UC Riverside

Paper-based microfluidic devices are an attractive platform for developing low-cost, point-of-care diagnostic tools. As paper-based devices' detection chemistries become more complex, more complicated devices are required, often entailing the sequential delivery of different liquids or reagents to reaction zones. Most research into flow control has been focused on introducing delays. However, delaying the flow can be problematic due to increased evaporation leading to sample loss. We report the use of a CO2 laser to uniformly etch the surface of the paper to modify wicking speeds in paper-based microfluidic devices. This technique can produce both wicking speed increases of up to 1.1× faster and decreases of up to 0.9× slower.

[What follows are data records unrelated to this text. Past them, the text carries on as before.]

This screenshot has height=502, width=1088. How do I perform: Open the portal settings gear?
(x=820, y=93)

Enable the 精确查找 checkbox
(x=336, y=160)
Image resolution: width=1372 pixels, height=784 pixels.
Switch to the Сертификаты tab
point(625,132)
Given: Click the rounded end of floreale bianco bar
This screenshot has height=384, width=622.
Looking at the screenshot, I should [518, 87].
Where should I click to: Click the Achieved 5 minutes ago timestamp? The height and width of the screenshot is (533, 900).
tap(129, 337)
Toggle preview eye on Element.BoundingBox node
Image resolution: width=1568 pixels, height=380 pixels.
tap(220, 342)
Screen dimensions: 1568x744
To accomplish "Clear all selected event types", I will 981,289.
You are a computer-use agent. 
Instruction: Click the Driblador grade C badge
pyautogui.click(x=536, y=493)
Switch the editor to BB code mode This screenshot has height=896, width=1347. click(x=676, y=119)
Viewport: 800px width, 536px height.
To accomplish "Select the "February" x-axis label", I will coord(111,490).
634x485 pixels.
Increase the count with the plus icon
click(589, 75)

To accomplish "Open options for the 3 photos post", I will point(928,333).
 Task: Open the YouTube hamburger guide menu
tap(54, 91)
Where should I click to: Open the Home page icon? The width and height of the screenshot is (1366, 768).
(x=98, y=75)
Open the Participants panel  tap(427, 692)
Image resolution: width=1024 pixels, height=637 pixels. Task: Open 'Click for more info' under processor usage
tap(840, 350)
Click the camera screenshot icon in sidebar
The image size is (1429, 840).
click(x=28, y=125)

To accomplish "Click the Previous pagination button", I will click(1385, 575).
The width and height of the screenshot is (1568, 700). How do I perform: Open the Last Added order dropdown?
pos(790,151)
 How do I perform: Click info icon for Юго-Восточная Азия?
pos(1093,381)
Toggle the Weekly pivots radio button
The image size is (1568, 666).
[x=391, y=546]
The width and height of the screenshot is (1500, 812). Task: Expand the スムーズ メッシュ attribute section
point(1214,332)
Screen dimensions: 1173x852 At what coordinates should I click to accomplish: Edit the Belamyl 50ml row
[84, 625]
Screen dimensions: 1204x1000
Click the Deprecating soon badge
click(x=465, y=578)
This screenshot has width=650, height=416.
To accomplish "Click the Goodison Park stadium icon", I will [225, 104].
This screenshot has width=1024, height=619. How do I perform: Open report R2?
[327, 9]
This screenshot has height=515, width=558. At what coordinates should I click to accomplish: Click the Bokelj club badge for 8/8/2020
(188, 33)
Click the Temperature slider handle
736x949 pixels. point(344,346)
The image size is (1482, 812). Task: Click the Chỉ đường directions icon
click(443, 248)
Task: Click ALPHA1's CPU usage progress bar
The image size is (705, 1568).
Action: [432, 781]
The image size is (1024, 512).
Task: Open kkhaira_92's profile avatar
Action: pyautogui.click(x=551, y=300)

Wicking speeds can be further enhanced by etching both sides of the paper, resulting in wicking 1.3× faster than unetched channels. Channels with lengthwise laser-etched grooves were also compared to uniformly etched channels, with the most heavily grooved channels wicking 1.9× faster than the fastest double-sided etched channels. Furthermore, sealing both sides of the channel in packing tape results in the most heavily etched channels, single-sided, double-sided, and grooved, wicking over 13× faster than unetched channels. By selectively etching individual channels, different combinations of sequential fluid delivery can be obtained without altering any channel geometry. Laser etching is a simple process that can be integrated into the patterning of the device and requires no additional materials or chemicals, enabling greater flow control for paper-based microfluidic devices.